Magnolias are susceptible to damage from late frosts. Unfortunately there is not much you can do to prevent this, apart from not planting them in frost pockets and choosing only the later-flowering varieties.

Magnolia tree varieties

Yellow magnolias

Magnolia ‘Gold Star’
Creamy yellow, starry flowers in early to mid spring. (H 4-8m, S 2.5-4m)

Magnolia ‘Goldfinch’
Creamy yellow flowers, April-May (H 5-8, S 5-6m)

Magnolia ‘Judy Zuk’
Medium yellow flowers with pinkish base in May-June (H 4-8m, S 2.5-4m)

Magnolia ‘Daphne’
Yellow, tulip-shaped flowers in late spring (H 2.5-4m, S 4-8m)

Yellow magnolia 'Goldfinch'

Above: Magnolia 'Goldfinch', a delicate creamy yellow magnolia.

Pink and white magnolias

Magnolia stellata
Abundant pure-white, star-shaped flowers in early spring. (H 1.5-2.5m, S 2.5-4m)

Magnolia ‘Jane’
Scented, deep-mulberry-coloured, cup-shaped flowers in late spring (H 2.5-4m, S 1.5-2.5m)

Magnolia ‘Apollo’
Huge flowers (25cm across). often multi-stemmed (H 5-8m, S 3-5m)

Magnolia stellata

Above: Magnolia stellata, a small variety that can be grown in a large container.

Buy Magnolia Stellata from Saga Garden Centre

Where to see magnolias

If you want to visit magnolia-laden gardens, you could make tracks for Cornwall in late March or early April, where you will find two of the most resplendent.

Trewithen

Among its magnificent collection, Trewithen has the largest-diameter Magnolia campbellii mollicomata in Britain, one of its 20 ‘champion’ trees (officially either the tallest or fattest of their type). Marvel, too, at the camellias.

Truro, Cornwall. 01726 883647, trewithengardens.co.uk

Caerhays

Caerhays is home to a national collection of magnolias, comprising more than 600 species and named hybrids. Caerhays’ historically important collection of Chinese plants, in 120 acres of woodland gardens, grew out of the work of the great plant hunters of the early 1900s. JC Williams of Caerhays received, in return for a generous contribution to George Forrest’s forays in 1911, seeds of magnolias, rhododendrons, acers, oaks and more.

St Austell, Cornwall, 01872 501310, caerhays.co.uk.

Did you know…?

Magnolias are native to both Asia and the Americas. If you think about it this is quite an odd bit of evolution in itself: how does a family of plants appear in two different places separated by thousands of miles of land and ocean? The answer probably lies deep in the ancient past when the continents were joined and, as they separated and (over the course of millions of years) drifted apart, each section took a few magnolias and the rest, as they say, is evolution.

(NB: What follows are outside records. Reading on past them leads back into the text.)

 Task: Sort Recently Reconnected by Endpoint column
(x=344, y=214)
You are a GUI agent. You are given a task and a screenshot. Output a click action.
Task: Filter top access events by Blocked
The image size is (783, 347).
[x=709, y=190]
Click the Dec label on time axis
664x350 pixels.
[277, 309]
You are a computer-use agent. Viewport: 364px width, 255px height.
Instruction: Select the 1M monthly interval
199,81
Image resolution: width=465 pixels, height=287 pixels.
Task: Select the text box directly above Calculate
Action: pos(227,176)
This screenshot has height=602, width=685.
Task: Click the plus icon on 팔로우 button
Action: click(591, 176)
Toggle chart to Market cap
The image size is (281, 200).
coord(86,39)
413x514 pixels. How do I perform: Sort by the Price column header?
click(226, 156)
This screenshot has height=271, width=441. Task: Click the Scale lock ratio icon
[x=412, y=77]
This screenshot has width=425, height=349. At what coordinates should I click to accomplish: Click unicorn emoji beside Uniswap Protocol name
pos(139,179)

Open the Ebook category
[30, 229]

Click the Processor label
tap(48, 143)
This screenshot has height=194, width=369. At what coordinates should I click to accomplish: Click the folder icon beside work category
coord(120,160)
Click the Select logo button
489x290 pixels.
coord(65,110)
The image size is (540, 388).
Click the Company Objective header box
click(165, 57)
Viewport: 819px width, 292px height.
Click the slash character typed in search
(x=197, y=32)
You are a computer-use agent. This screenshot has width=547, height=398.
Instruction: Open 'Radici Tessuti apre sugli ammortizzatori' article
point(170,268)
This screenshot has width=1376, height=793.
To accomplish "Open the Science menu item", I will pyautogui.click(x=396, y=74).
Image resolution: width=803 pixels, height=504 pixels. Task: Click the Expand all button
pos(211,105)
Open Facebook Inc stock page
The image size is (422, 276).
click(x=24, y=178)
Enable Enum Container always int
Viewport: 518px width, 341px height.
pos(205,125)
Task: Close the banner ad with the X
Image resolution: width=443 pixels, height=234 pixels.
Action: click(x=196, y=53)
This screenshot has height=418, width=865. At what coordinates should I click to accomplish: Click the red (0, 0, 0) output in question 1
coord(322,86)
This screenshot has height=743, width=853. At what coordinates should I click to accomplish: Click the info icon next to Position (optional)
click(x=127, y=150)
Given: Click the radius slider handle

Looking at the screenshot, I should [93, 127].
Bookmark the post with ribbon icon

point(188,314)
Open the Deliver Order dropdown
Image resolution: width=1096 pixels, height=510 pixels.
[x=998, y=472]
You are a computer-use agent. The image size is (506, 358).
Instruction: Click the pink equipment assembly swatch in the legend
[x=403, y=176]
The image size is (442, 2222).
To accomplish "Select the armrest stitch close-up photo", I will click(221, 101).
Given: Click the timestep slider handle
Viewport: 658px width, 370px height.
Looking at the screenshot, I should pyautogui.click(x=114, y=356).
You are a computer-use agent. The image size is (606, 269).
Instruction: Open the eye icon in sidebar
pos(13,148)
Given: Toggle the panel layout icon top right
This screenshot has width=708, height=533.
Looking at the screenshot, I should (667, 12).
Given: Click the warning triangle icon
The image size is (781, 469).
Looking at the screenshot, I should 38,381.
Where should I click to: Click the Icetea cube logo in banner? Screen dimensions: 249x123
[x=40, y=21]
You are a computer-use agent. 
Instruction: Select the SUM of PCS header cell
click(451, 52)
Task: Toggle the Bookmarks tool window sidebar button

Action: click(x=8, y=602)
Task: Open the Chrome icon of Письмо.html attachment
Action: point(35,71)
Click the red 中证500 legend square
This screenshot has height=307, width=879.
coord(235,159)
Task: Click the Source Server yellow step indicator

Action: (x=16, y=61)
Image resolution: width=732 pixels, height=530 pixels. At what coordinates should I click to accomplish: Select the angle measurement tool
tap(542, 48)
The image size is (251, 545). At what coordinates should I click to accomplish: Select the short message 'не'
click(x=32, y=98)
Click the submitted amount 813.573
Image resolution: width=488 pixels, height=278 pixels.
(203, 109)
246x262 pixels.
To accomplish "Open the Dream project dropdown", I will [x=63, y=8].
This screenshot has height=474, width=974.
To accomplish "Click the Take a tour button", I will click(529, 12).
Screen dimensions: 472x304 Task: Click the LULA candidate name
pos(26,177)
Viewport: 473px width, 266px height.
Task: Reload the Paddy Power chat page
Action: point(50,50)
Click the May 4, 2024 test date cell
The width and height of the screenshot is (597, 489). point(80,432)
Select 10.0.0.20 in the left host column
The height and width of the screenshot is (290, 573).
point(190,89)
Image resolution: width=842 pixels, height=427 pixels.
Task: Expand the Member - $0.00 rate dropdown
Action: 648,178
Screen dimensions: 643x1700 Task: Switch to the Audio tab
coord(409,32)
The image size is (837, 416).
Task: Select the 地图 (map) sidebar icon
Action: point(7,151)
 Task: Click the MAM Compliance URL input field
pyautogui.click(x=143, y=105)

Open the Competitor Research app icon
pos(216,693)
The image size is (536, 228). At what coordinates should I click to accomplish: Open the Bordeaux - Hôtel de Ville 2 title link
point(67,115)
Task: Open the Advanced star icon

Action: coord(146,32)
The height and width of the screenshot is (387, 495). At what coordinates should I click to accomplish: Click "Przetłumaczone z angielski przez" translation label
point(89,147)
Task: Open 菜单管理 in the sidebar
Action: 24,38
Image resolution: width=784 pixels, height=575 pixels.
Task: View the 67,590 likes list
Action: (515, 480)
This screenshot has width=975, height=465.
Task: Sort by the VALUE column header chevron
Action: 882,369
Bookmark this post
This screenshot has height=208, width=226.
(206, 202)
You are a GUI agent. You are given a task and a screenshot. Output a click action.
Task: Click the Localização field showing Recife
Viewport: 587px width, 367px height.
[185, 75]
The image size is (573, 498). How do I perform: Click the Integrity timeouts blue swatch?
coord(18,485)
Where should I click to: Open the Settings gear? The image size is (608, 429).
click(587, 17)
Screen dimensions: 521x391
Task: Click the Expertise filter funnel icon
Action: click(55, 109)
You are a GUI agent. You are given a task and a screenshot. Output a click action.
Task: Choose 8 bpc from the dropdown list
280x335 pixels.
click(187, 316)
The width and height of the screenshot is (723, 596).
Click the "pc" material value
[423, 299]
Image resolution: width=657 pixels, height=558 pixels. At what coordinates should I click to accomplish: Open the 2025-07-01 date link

Magnolia is a very ancient genus of plants and is thought to have been around up to 20 million years ago. (We know this from fossils of Magnolia acuminata). This is before bees were invented (by whomsoever invents such things) so the flowers developed to encourage pollination by beetles. However, beetles do not have the delicate touch that a gently buzzing bee has - for one thing they have to stomp all over the flower instead of hovering. As a result (and I am going to wax a little botanical here for a moment) their carpels are extremely tough.

Magnolia is also important in traditional medicine and has been used in various incarnations for treating rheumatism, wounds, asthma, malaria, nausea and even cracked feet and hair loss. I have no idea what the formulae and concentrations may be or even if they work so my advice is probably not to try this at home.

Magnolias are named after the French botanist, Pierre Magnol (1638-1715). He was not one of those dashing botanists that rush around the world risking life and limb in pursuit of the perfect flower. Instead, he was a rather chubby fellow with an expression more suited to a disappointed bloodhound than an explorer. He was Director and Professor of Botany at the Royal Botanic Garden in Montpelier and was the first person to publish the concept of plant families as we now know them - the idea that plants fell into groups united by their common features. A particularly tricky concept as the generally held belief at that time was that all species came about strictly according to the Book of Genesis.